**EXERCISE AIM**. Begin with the line that holds "Task: Select the comment text starting 真的是" and retype through the last line of the listing below, exactly; pictures are not part of the copy.

**MATERIAL PROVIDED**.

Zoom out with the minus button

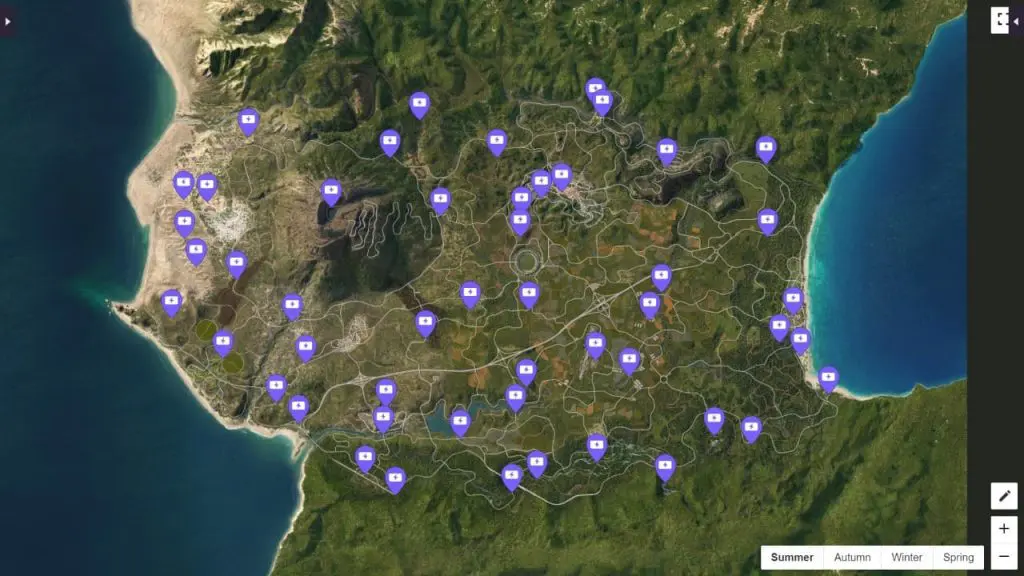pos(1004,556)
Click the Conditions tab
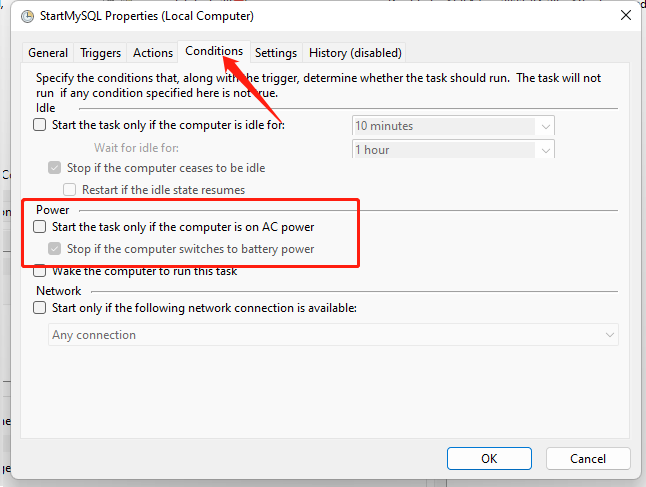Image resolution: width=646 pixels, height=487 pixels. pos(214,51)
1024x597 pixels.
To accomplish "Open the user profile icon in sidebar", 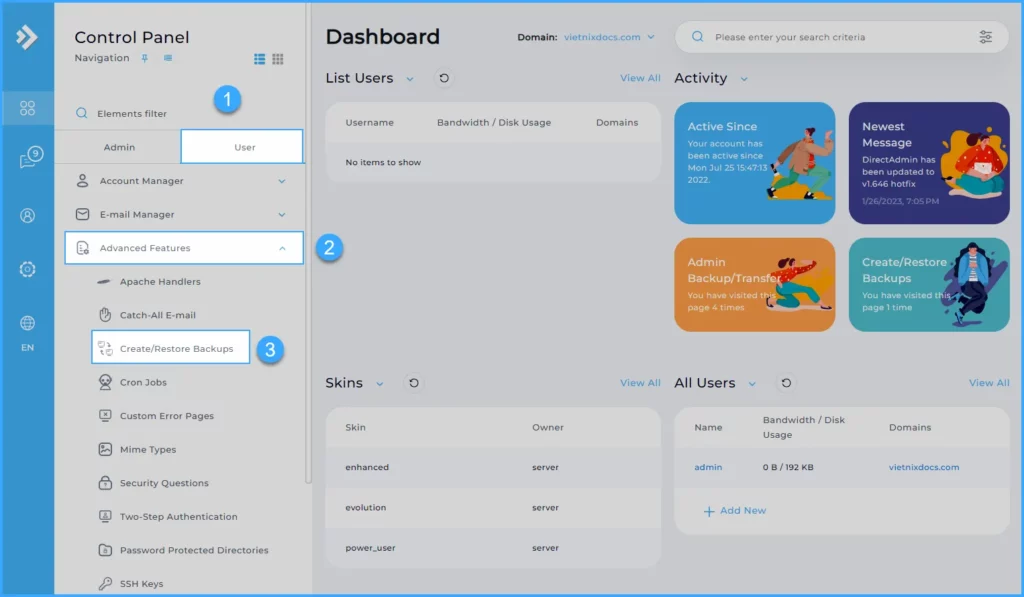I will coord(28,215).
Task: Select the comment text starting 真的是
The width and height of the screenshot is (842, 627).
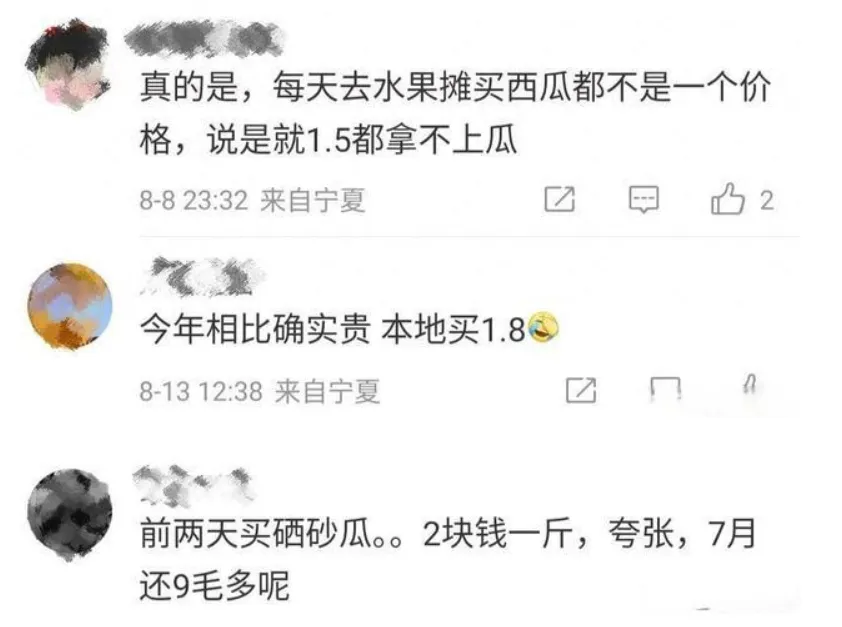Action: click(x=455, y=112)
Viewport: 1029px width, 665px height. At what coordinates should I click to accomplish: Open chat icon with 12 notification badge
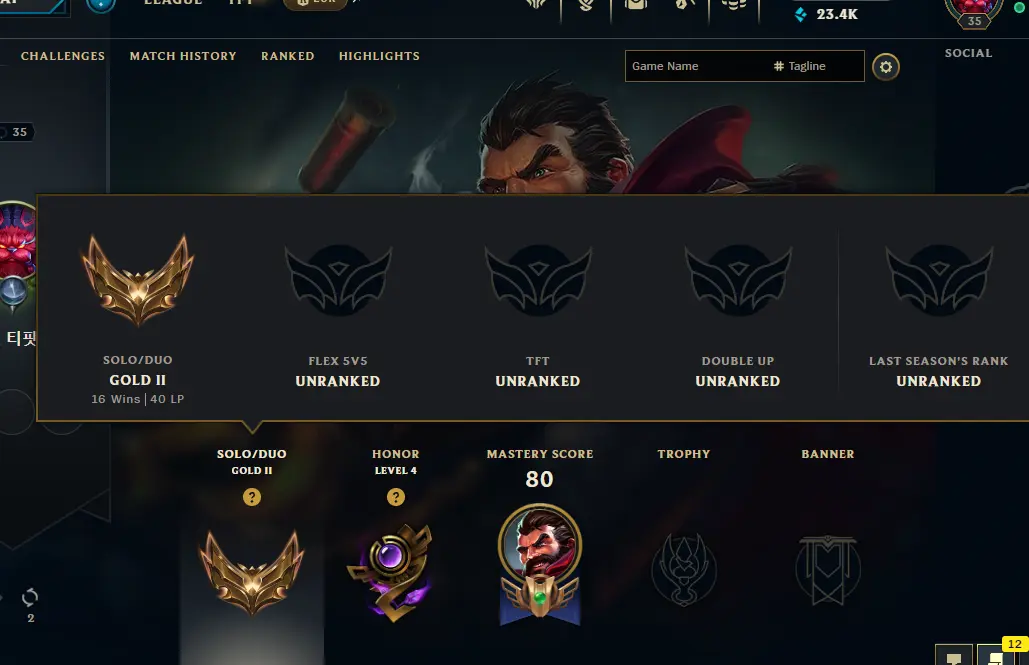(997, 654)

**REPLY TO THE TASK**.
Task: Select the comment text starting 真的是
The width and height of the screenshot is (842, 627).
Action: click(x=455, y=112)
Viewport: 1029px width, 665px height. At what coordinates should I click to accomplish: Open chat icon with 12 notification badge
(997, 654)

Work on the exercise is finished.